_TASK_.
Update the material below by changing every "GUI agent" to "interface agent" and leaving everything else unchanged.

══════════════════════════════

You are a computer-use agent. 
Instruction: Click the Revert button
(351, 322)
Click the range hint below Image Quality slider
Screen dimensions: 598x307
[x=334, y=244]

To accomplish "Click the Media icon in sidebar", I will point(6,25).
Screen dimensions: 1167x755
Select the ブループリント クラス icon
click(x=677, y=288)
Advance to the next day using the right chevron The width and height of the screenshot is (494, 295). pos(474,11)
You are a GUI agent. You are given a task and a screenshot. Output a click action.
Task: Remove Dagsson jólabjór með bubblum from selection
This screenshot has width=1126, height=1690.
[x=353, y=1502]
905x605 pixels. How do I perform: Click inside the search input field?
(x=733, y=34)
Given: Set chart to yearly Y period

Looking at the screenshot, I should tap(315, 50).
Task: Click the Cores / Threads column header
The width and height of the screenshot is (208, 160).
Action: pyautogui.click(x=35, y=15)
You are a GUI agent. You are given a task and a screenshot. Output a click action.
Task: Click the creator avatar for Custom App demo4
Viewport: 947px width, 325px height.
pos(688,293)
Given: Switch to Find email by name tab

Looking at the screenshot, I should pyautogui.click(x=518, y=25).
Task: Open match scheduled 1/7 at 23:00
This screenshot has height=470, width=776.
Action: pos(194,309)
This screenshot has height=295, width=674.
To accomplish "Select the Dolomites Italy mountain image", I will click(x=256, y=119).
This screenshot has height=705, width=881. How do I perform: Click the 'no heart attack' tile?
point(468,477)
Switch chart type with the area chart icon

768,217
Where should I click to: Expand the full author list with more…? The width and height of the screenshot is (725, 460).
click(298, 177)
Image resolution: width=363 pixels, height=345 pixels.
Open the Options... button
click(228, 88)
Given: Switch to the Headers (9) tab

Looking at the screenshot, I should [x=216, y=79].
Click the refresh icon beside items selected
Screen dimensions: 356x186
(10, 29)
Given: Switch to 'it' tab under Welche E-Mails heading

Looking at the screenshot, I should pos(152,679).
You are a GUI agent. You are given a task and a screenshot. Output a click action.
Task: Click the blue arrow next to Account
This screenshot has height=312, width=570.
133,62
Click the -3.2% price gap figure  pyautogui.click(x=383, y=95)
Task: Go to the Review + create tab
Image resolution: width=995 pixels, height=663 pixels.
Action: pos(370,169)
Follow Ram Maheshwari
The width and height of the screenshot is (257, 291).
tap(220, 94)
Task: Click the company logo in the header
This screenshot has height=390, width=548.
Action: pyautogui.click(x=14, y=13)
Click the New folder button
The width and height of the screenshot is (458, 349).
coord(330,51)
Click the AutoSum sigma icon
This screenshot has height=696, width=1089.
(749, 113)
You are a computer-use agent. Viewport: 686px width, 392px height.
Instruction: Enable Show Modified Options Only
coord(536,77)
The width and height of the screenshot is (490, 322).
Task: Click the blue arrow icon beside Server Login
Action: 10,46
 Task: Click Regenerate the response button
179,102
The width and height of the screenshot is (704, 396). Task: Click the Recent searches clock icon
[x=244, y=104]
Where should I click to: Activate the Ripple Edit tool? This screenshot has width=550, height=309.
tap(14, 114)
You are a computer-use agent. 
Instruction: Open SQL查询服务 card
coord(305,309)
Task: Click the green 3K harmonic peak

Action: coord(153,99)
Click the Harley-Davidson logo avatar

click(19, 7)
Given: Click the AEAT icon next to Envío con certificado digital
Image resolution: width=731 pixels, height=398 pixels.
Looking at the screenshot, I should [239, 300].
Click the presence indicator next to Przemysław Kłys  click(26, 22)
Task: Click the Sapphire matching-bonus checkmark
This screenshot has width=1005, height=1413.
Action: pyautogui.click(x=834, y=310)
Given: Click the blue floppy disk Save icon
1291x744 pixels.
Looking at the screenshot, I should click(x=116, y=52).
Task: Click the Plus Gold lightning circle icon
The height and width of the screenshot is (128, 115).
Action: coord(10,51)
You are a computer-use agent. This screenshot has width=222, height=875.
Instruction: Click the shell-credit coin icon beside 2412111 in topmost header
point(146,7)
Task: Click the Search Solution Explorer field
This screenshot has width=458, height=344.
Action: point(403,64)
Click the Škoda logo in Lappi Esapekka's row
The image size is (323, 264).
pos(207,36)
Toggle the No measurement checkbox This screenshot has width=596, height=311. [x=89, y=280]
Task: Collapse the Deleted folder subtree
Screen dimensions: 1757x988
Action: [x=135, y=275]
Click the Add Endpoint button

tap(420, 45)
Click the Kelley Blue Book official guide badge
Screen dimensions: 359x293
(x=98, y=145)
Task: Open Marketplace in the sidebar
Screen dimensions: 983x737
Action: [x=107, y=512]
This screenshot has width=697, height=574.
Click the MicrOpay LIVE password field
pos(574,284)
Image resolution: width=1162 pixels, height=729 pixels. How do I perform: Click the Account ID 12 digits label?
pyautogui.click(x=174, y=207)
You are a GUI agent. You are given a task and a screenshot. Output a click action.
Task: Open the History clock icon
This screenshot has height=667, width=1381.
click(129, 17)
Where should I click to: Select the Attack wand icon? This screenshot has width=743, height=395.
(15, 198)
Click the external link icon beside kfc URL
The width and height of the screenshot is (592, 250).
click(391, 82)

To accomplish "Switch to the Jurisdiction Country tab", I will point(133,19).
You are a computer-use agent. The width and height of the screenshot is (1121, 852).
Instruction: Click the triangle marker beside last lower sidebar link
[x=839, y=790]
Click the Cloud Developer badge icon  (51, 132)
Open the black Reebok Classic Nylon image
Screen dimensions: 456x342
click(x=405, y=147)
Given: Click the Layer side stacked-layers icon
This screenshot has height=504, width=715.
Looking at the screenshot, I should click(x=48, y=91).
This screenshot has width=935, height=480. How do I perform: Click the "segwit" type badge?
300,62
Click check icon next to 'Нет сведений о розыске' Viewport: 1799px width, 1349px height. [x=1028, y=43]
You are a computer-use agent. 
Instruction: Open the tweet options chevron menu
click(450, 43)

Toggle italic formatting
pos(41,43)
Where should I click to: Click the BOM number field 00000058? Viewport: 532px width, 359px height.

══════════════════════════════

_RESULT_.
You are a computer-use agent. 
Instruction: Click the Revert button
(351, 322)
Click the range hint below Image Quality slider
Screen dimensions: 598x307
[x=334, y=244]

To accomplish "Click the Media icon in sidebar", I will point(6,25).
Screen dimensions: 1167x755
Select the ブループリント クラス icon
click(x=677, y=288)
Advance to the next day using the right chevron The width and height of the screenshot is (494, 295). pos(474,11)
You are a interface agent. You are given a task and a screenshot. Output a click action.
Task: Remove Dagsson jólabjór með bubblum from selection
This screenshot has width=1126, height=1690.
[x=353, y=1502]
905x605 pixels. How do I perform: Click inside the search input field?
(x=733, y=34)
Given: Set chart to yearly Y period

Looking at the screenshot, I should tap(315, 50).
Task: Click the Cores / Threads column header
The width and height of the screenshot is (208, 160).
Action: pyautogui.click(x=35, y=15)
You are a interface agent. You are given a task and a screenshot. Output a click action.
Task: Click the creator avatar for Custom App demo4
Viewport: 947px width, 325px height.
pos(688,293)
Given: Switch to Find email by name tab

Looking at the screenshot, I should pyautogui.click(x=518, y=25).
Task: Open match scheduled 1/7 at 23:00
This screenshot has height=470, width=776.
Action: pos(194,309)
This screenshot has height=295, width=674.
To accomplish "Select the Dolomites Italy mountain image", I will click(x=256, y=119).
This screenshot has height=705, width=881. How do I perform: Click the 'no heart attack' tile?
point(468,477)
Switch chart type with the area chart icon

768,217
Where should I click to: Expand the full author list with more…? The width and height of the screenshot is (725, 460).
click(298, 177)
Image resolution: width=363 pixels, height=345 pixels.
Open the Options... button
click(228, 88)
Given: Switch to the Headers (9) tab

Looking at the screenshot, I should [x=216, y=79].
Click the refresh icon beside items selected
Screen dimensions: 356x186
(10, 29)
Given: Switch to 'it' tab under Welche E-Mails heading

Looking at the screenshot, I should pos(152,679).
You are a interface agent. You are given a task and a screenshot. Output a click action.
Task: Click the blue arrow next to Account
This screenshot has height=312, width=570.
133,62
Click the -3.2% price gap figure  pyautogui.click(x=383, y=95)
Task: Go to the Review + create tab
Image resolution: width=995 pixels, height=663 pixels.
Action: pos(370,169)
Follow Ram Maheshwari
The width and height of the screenshot is (257, 291).
tap(220, 94)
Task: Click the company logo in the header
This screenshot has height=390, width=548.
Action: pyautogui.click(x=14, y=13)
Click the New folder button
The width and height of the screenshot is (458, 349).
coord(330,51)
Click the AutoSum sigma icon
This screenshot has height=696, width=1089.
(749, 113)
You are a computer-use agent. Viewport: 686px width, 392px height.
Instruction: Enable Show Modified Options Only
coord(536,77)
The width and height of the screenshot is (490, 322).
Task: Click the blue arrow icon beside Server Login
Action: 10,46
 Task: Click Regenerate the response button
179,102
The width and height of the screenshot is (704, 396). Task: Click the Recent searches clock icon
[x=244, y=104]
Where should I click to: Activate the Ripple Edit tool? This screenshot has width=550, height=309.
tap(14, 114)
You are a computer-use agent. 
Instruction: Open SQL查询服务 card
coord(305,309)
Task: Click the green 3K harmonic peak

Action: coord(153,99)
Click the Harley-Davidson logo avatar

click(19, 7)
Given: Click the AEAT icon next to Envío con certificado digital
Image resolution: width=731 pixels, height=398 pixels.
Looking at the screenshot, I should [239, 300].
Click the presence indicator next to Przemysław Kłys  click(26, 22)
Task: Click the Sapphire matching-bonus checkmark
This screenshot has width=1005, height=1413.
Action: pyautogui.click(x=834, y=310)
Given: Click the blue floppy disk Save icon
1291x744 pixels.
Looking at the screenshot, I should click(x=116, y=52).
Task: Click the Plus Gold lightning circle icon
The height and width of the screenshot is (128, 115).
Action: coord(10,51)
You are a computer-use agent. This screenshot has width=222, height=875.
Instruction: Click the shell-credit coin icon beside 2412111 in topmost header
point(146,7)
Task: Click the Search Solution Explorer field
This screenshot has width=458, height=344.
Action: point(403,64)
Click the Škoda logo in Lappi Esapekka's row
The image size is (323, 264).
pos(207,36)
Toggle the No measurement checkbox This screenshot has width=596, height=311. [x=89, y=280]
Task: Collapse the Deleted folder subtree
Screen dimensions: 1757x988
Action: [x=135, y=275]
Click the Add Endpoint button

tap(420, 45)
Click the Kelley Blue Book official guide badge
Screen dimensions: 359x293
(x=98, y=145)
Task: Open Marketplace in the sidebar
Screen dimensions: 983x737
Action: [x=107, y=512]
This screenshot has width=697, height=574.
Click the MicrOpay LIVE password field
pos(574,284)
Image resolution: width=1162 pixels, height=729 pixels. How do I perform: Click the Account ID 12 digits label?
pyautogui.click(x=174, y=207)
You are a interface agent. You are given a task and a screenshot. Output a click action.
Task: Open the History clock icon
This screenshot has height=667, width=1381.
click(129, 17)
Where should I click to: Select the Attack wand icon? This screenshot has width=743, height=395.
(15, 198)
Click the external link icon beside kfc URL
The width and height of the screenshot is (592, 250).
click(391, 82)

To accomplish "Switch to the Jurisdiction Country tab", I will point(133,19).
You are a computer-use agent. The width and height of the screenshot is (1121, 852).
Instruction: Click the triangle marker beside last lower sidebar link
[x=839, y=790]
Click the Cloud Developer badge icon  (51, 132)
Open the black Reebok Classic Nylon image
Screen dimensions: 456x342
click(x=405, y=147)
Given: Click the Layer side stacked-layers icon
This screenshot has height=504, width=715.
Looking at the screenshot, I should click(x=48, y=91).
This screenshot has width=935, height=480. How do I perform: Click the "segwit" type badge?
300,62
Click check icon next to 'Нет сведений о розыске' Viewport: 1799px width, 1349px height. [x=1028, y=43]
You are a computer-use agent. 
Instruction: Open the tweet options chevron menu
click(450, 43)

Toggle italic formatting
pos(41,43)
Where should I click to: Click the BOM number field 00000058? Viewport: 532px width, 359px height.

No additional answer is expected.